• _Trabajo por hacer_
Por favor, reproduce el fragmento del texto de partida que va desde "Y no me olvido" hasta "en tantos sentidos.", ambos incluidos.

• _Texto de partida_

Alternativa comunitaria

Primero fue Silvio Berlusconi, cuyo libro está al caer como una bomba cualquiera, y ahora se apunta George Bush, dejando claro por dónde pasa el eje del mal verso, de la rima penosa. De las poéticas para echarse a llorar. O a temblar. Porque Bush es el presidente del país más poderoso y contagioso de la tierra y podemos suponer que si ahora, que son horas bajas, saca a relucir su poemita es porque piensa que puede reportarle algún beneficio, que va a conseguir con esa parida de las Rosas rojas (y perdónenme el recurso al desahogo pero es que esta forma de colonialismo poético me pone nudos en la garganta) enderezar a su electorado.

Y entonces la pregunta insoslayable es: ¿en qué mundo vivimos? O mejor, ¿en manos de qué ciudadanos del mundo estamos? Qué clase de gente es capaz de congraciarse con un gobernante como Bush, después de las atrocidades que le conocemos y las que no alcanzamos a saber, sólo porque le dice a su mujer "me falta tu bulto en la cama" (sic) o "el perro y el gato también te echan de menos".

Qué clase de sociedad merluza es capaz de tragarse el cebo y el anzuelo de esas palabras zafias y oportunistas, más evidentemente falsas que un euro de plástico. Y lo que es mucho peor, qué mentalidad y qué moral colectivas son capaces de ponerle a los dramas sangrientos del mundo -que llevan su denominación de origen- el texto y el título de una novelita rosa y quedarse tan anchas.

Y la respuesta la sabemos de memoria, pero en realidad como si nada. Dejándola estar, avanzar como una desertización inevitable. Los hilanderos de la identidad nacional están venga darle a los bolillos - al precio exorbitante que le conocemos al encaje-, mientras los niños de todo el mundo comen lo mismo, se visten igual y se programan con las mismas imágenes y los mismos discursos -que aquí se propagan en varias lenguas, revelando lo mal enfocado y/o baladí de muchos conflictos lingüísticos-, haciendo presagiar un inconsciente colectivo literal, quiero decir, un coma colectivo para dentro de muy poco tiempo.

Y no me olvido de la lucidez crítica, del talento intelectual y estético, de la solvencia moral de los otros norteamericanos, cuyos nombres o actitudes nos vienen enseguida a la cabeza, cuya contribución pública o privada nos acompaña en tantos sentidos.

• _Extractos de filas_

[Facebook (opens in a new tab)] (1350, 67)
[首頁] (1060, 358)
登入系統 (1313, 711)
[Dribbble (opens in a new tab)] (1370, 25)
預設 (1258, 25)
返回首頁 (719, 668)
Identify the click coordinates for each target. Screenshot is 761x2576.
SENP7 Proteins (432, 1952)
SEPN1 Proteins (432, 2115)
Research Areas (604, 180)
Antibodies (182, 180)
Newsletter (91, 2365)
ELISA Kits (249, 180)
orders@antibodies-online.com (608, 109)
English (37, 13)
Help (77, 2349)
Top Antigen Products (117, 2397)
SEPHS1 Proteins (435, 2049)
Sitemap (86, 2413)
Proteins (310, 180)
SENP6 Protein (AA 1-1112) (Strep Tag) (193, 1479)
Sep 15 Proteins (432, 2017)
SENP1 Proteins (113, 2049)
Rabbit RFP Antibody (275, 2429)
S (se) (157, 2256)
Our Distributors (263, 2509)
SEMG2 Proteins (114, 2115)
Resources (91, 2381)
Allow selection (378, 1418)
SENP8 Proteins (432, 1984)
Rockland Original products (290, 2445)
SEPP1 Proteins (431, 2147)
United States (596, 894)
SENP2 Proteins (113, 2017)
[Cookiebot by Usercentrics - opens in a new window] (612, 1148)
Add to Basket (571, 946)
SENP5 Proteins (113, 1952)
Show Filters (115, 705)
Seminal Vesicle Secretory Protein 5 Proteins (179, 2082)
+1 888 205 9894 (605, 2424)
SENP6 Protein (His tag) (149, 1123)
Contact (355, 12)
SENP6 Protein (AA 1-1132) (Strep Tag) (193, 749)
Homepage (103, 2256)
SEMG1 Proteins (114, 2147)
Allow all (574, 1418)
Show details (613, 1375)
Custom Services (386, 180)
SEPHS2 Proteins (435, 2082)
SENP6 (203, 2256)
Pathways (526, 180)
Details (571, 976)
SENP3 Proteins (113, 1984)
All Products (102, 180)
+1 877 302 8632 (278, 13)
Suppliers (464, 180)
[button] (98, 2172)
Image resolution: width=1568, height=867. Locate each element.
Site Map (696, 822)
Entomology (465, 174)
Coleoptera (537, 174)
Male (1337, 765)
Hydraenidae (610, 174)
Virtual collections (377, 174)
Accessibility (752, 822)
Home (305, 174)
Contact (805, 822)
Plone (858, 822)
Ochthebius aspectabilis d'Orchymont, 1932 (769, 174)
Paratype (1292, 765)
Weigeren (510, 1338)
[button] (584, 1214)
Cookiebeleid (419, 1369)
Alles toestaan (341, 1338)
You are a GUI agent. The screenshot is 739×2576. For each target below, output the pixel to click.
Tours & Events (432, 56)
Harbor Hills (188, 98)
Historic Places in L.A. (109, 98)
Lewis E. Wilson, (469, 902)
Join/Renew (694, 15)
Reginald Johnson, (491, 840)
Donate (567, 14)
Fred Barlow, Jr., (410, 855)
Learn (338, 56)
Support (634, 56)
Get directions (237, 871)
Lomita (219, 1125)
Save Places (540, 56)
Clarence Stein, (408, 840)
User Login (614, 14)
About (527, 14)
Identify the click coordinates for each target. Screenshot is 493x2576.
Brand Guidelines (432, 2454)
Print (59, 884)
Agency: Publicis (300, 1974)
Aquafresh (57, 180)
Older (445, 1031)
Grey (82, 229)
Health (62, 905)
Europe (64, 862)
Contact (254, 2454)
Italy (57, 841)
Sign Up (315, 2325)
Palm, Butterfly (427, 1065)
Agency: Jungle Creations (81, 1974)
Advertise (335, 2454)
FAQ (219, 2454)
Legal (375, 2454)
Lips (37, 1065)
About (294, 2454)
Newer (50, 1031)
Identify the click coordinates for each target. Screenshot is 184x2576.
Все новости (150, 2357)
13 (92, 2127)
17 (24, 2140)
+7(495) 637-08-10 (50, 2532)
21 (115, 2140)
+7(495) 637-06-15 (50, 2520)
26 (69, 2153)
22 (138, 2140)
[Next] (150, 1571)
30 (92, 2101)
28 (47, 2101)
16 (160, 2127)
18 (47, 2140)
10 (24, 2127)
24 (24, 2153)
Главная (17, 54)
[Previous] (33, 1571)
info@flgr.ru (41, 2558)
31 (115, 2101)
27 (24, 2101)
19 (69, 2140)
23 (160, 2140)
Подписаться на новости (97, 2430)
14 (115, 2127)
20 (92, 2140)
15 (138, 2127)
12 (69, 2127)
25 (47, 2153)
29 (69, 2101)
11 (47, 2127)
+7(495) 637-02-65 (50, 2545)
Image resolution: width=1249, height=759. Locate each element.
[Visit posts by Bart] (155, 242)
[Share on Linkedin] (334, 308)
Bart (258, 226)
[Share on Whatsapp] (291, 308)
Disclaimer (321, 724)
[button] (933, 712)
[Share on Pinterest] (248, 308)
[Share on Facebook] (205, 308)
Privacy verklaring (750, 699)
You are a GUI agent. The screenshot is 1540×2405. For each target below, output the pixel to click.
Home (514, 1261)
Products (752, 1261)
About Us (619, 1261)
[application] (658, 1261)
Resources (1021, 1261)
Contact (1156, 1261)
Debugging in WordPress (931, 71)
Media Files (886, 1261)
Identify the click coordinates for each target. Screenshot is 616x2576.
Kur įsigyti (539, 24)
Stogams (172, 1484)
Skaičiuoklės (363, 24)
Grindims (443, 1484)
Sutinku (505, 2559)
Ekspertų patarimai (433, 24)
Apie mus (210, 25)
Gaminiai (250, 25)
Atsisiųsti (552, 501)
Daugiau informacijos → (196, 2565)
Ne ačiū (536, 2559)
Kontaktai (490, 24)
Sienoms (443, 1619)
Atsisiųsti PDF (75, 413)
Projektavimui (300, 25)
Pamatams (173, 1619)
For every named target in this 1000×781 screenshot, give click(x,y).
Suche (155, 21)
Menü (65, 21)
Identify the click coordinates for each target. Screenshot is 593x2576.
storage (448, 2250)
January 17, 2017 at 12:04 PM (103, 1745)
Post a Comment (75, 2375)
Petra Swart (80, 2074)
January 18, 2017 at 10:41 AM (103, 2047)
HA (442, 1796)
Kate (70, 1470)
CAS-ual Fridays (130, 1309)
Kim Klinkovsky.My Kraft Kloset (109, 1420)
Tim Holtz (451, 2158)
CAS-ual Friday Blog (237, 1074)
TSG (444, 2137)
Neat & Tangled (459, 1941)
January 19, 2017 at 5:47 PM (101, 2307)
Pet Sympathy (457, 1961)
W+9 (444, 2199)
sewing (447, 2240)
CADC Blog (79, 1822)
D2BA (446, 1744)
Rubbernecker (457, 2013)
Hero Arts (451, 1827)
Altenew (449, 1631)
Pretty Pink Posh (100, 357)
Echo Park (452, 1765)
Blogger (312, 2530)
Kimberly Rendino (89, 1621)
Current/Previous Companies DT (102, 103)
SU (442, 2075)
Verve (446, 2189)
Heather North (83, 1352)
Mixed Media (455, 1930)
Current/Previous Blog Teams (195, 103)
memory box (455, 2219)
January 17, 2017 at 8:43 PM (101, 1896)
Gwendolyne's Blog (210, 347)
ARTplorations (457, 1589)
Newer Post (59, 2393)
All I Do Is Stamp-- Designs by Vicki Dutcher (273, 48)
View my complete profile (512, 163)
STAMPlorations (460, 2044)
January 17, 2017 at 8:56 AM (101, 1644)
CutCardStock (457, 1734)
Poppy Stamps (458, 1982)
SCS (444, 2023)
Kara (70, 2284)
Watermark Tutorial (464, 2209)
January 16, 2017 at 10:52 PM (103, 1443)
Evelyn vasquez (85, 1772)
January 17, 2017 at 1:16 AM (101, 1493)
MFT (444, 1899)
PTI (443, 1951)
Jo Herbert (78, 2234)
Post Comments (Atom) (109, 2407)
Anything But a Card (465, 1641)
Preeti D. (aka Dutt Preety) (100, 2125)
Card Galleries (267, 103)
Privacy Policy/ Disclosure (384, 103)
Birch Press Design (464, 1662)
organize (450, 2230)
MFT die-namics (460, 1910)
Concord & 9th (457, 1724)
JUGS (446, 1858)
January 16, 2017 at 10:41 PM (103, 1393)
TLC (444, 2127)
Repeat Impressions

• _Resultado obtenido_
Y no me olvido de la lucidez crítica, del talento intelectual y estético, de la solvencia moral de los otros norteamericanos, cuyos nombres o actitudes nos vienen enseguida a la cabeza, cuya contribución pública o privada nos acompaña en tantos sentidos.